I really appreciate your help!

MaestSi commented 1 year ago

Hi, first of all, in the profiles -> singularity section, you should replace: executor = 'pbspro' with executor = 'lsf' since you are using bsub to submit jobs. Moreover, keep in mind that you should always provide full paths (also to postprocessingScript and bulkLevelScript and samples), and that command line parameters overwrite parameters stored in the .conf file. So, please, try fixing those in the conf file accordingly, and then run it with:

#! /bin/bash
#BSUB -L /bin/bash
#BSUB -J nf-m6Anet
#BSUB -q large
#BSUB -o LSF/out.HEK293T-WT_KO-rep1
#BSUB -e LSF/err.HEK293T-WT_KO-rep1
#BSUB -n 20 -W 72:00
#BSUB -R span[hosts=1]
#BSUB -R rusage[mem=6000]
#BSUB -u Euijin.kwon@umassmed.edu

module load java/default
module load conda/init
source activate /home/euijin.kwon-umw/Euijin/env/nextflow
../nextflow -c nf-m6anet.conf run nf-m6anet.nf -profile singularity

Were you able to produce a samples file for your samples? Finally, you may consider increasing RAM memory and CPUs for each process, if you have more available. E.g. from:

withName:minimap2{
                        container = 'maestsi/nf-m6anet:latest'
                        cpus = { params.minimap2 ? 6 : 1 }
                        memory = { params.minimap2 ? 10.GB + (2.GB * (task.attempt-1)) : 1.GB }
                        errorStrategy = { task.exitStatus == 130 ? 'retry' : 'terminate' }
                        maxRetries = 3
                }

to:

withName:minimap2{
                        container = 'maestsi/nf-m6anet:latest'
                        cpus = { params.minimap2 ? 20 : 1 }
                        memory = { params.minimap2 ? 40.GB + (2.GB * (task.attempt-1)) : 1.GB }
                        errorStrategy = { task.exitStatus == 130 ? 'retry' : 'terminate' }
                        maxRetries = 3
                }

Best, SM

kwonej0617 commented 1 year ago

Thank you @MaestSi for your kind support! I made changes in the configuration file as you suggested and additionally changed 'queue' from workq to long.

process{
            containerOptions = '--bind /home/:/home'
            cpus = 20
            executor = 'lsf'
            queue = 'long'

It seems working well now! Thank you so much!!! By the way, can I get the version information of minimap2, nanopolish, and m6anet in your pipeline? Did you choose the version of each software when you built your singularity? I just wonder if there is a way to choose the version of each software.

Thank you!

Best, EJ

MaestSi commented 1 year ago

Hi, the commands I used for installing all the software are reported in the Dockerfile.

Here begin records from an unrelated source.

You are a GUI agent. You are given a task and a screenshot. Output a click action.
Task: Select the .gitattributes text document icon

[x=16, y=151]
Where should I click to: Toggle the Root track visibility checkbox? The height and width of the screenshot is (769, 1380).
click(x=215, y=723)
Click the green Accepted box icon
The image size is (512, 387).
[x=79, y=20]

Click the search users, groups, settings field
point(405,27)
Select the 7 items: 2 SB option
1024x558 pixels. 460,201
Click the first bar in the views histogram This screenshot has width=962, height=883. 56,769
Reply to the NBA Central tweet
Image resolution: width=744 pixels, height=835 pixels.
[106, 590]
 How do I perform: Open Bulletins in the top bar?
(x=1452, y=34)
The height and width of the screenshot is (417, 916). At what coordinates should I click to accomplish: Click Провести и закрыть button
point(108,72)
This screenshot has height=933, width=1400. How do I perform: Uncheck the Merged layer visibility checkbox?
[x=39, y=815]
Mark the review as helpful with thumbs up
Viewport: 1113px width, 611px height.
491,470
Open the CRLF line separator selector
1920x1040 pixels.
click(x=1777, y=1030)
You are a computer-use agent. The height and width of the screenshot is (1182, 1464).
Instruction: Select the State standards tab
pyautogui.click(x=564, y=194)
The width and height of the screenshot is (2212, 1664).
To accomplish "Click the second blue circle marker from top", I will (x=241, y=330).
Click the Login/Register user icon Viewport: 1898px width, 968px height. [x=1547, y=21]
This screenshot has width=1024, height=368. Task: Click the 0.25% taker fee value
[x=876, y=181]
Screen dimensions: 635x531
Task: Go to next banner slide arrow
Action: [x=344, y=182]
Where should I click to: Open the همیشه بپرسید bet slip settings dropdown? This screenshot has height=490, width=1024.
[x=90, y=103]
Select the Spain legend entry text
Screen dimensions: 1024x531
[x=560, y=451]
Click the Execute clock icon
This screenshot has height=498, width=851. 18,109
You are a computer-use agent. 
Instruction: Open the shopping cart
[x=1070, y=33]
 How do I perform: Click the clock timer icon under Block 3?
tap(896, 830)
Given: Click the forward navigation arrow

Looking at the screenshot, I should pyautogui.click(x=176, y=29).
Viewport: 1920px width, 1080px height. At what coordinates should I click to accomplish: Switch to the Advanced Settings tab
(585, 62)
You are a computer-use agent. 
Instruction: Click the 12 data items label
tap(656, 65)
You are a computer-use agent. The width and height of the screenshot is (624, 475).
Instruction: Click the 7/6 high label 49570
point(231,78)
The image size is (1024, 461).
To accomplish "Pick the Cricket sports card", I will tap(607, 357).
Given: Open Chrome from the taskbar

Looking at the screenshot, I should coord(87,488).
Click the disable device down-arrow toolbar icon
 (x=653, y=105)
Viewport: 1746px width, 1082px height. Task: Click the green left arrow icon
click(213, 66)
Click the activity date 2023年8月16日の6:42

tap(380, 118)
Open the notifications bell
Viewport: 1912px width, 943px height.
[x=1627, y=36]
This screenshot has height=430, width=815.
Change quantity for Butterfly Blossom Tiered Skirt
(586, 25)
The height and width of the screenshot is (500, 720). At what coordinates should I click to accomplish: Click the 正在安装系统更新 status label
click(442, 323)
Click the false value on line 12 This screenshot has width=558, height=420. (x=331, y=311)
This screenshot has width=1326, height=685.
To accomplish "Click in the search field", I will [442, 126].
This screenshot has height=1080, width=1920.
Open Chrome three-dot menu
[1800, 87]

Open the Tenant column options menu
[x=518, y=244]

As you can see, I did not choose specific software versions in most cases, but you can see which versions were installed by running the singularity image, which was downloaded into singularity_cache_dir (parameter in .conf file) with: singularity run /path/to/maestsi-nf-m6anet-latest.img and then run:

samtools --version | head -n2 -> samtools is v1.15.1
f5c --version -> f5c is v0.7 (f5c is a more efficient implementation of Nanopolish)
minimap2 --version -> minimap2 is v2.24-r1122

If you are not happy with those versions, you should edit the Dockerfile, re-build an image with docker build <path to folder with Dockerfile> -t <image_ID:tag>, and edit the container in the .conf file, but this would require to have Docker installed for building the image. You could probably do something similar with singularity, but I am not familiar with that. Best, SM

MaestSi commented 1 year ago

Ciao, I am going to close the issue. Feel free to reopen it, in case you have any further questions! Best, SM

kwonej0617 commented 1 year ago

@MaestSi Thank you so much for your support!